The General Secretary of the European Federation of Journalists (EFJ) has chastised the UK government for its treatment of RT, in relation to state-owned British bank NatWest’s decision to close its accounts.
“RT was not treated in a normal way. In normal relations between a bank and a customer this is not what happens, and it is not something an ordinary customer would accept. So, I think the way that the company was treated is questionable,” Ricardo Gutierrez, who heads an organization that counts over 320,000 journalists across the continent as its members, told RT via video link.
EFJ together with two more NGOs (Article 19 and Index) posted a public alert, warning of a “chilling effects on media freedom,” shortly after NatWest issued a notice last month that it was shutting down RT’s UK bureau’s bank accounts from December onward, with no explanation or discussion.
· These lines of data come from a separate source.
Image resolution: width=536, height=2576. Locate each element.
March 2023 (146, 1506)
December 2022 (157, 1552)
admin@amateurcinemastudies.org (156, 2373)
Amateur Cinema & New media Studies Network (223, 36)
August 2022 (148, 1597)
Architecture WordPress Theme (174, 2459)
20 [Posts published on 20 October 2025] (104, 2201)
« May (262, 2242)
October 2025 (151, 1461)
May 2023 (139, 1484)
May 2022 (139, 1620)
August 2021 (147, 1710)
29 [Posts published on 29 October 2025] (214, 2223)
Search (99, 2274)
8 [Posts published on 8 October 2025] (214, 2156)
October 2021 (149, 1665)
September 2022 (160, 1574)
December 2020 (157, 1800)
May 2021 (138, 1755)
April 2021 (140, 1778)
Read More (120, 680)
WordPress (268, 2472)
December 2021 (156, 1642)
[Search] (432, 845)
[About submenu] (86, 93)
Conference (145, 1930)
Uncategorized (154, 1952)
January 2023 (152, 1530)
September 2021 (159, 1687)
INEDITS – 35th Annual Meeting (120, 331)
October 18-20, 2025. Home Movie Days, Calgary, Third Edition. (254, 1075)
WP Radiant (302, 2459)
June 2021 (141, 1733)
After the incident was publicized across the media, the bank vowed to “review” the decision, and no final decision has been announced.
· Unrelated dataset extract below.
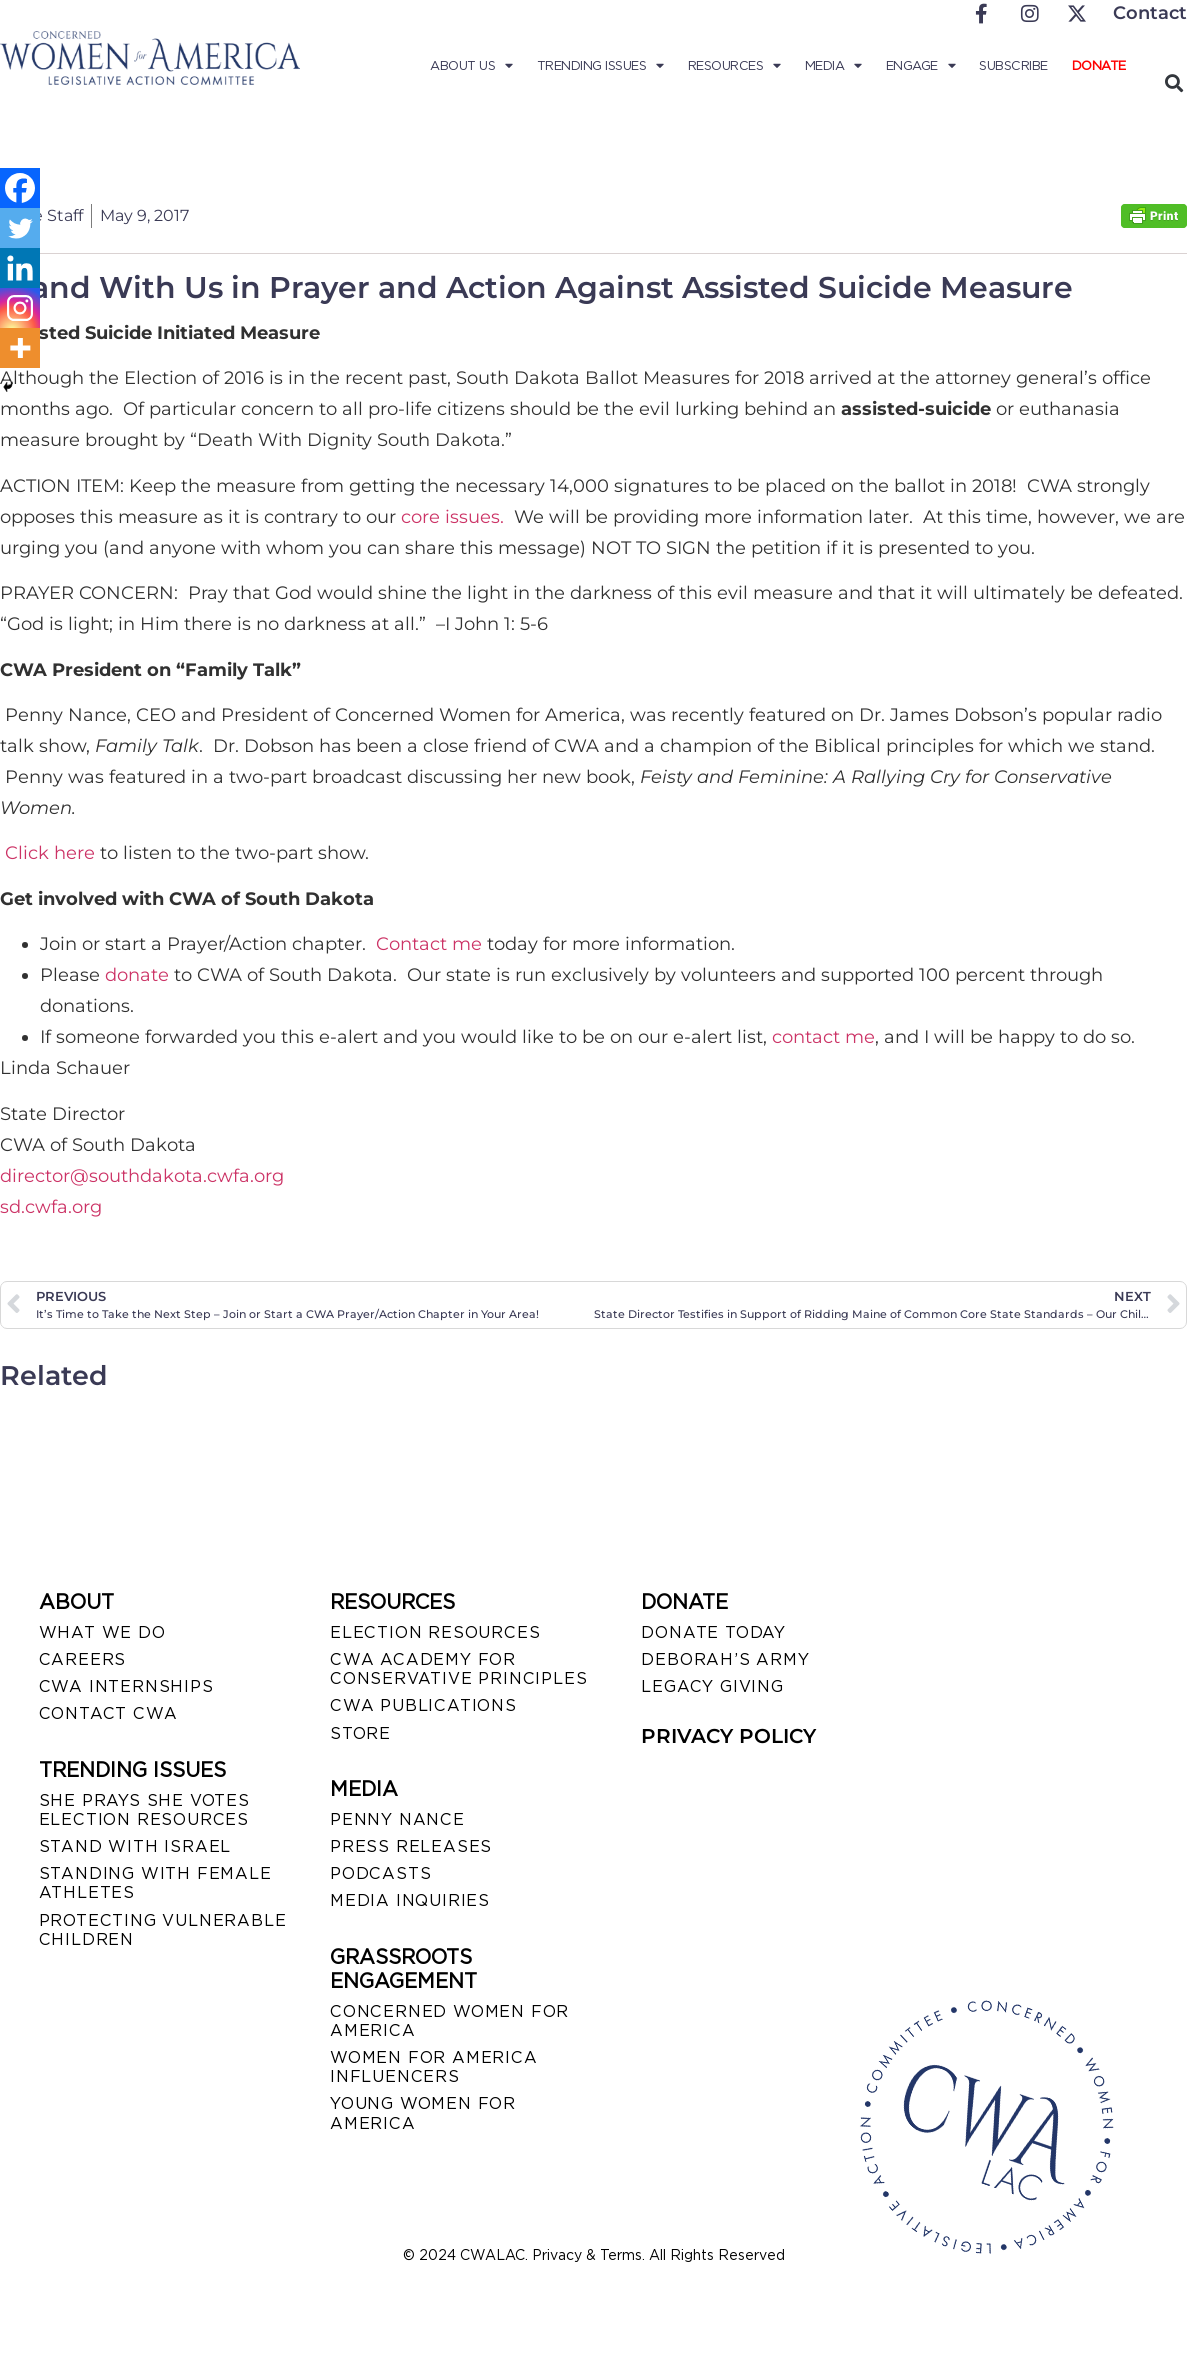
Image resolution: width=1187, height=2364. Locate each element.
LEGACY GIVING (712, 1686)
Gutierrez said that he had no evidence of a “direct link” between the actions of NatWest, a subsidiary of RBS, in which the government has a 73 percent stake, the government should have done more than claim that it had no influence on the bank.
“On the one hand the government did deny any personal interference in the behavior of the bank, on the other hand I didn’t see a move from the government to help you,” said Brussels-based Gutierrez, a longtime journalist with Belgian daily Le Soir.
“What we believe in the EFJ is that any government has the positive obligation to ensure a climate, an environment of media pluralism. So, it’s the UK government’s responsibility to ensure that you are able to operate in a normal way.”
Gutierrez said that the case an example of a broader trend of governments using indirect and underhand means to control media perceived to be hostile.
“If you [the authorities] are not happy with the editorial content of RT the only way to deal with it is to call for self-regulation, to submit the content to press councils to discuss the content. I don’t think the solution is to impose what I would call a soft censorship, a kind of administrative harassment.”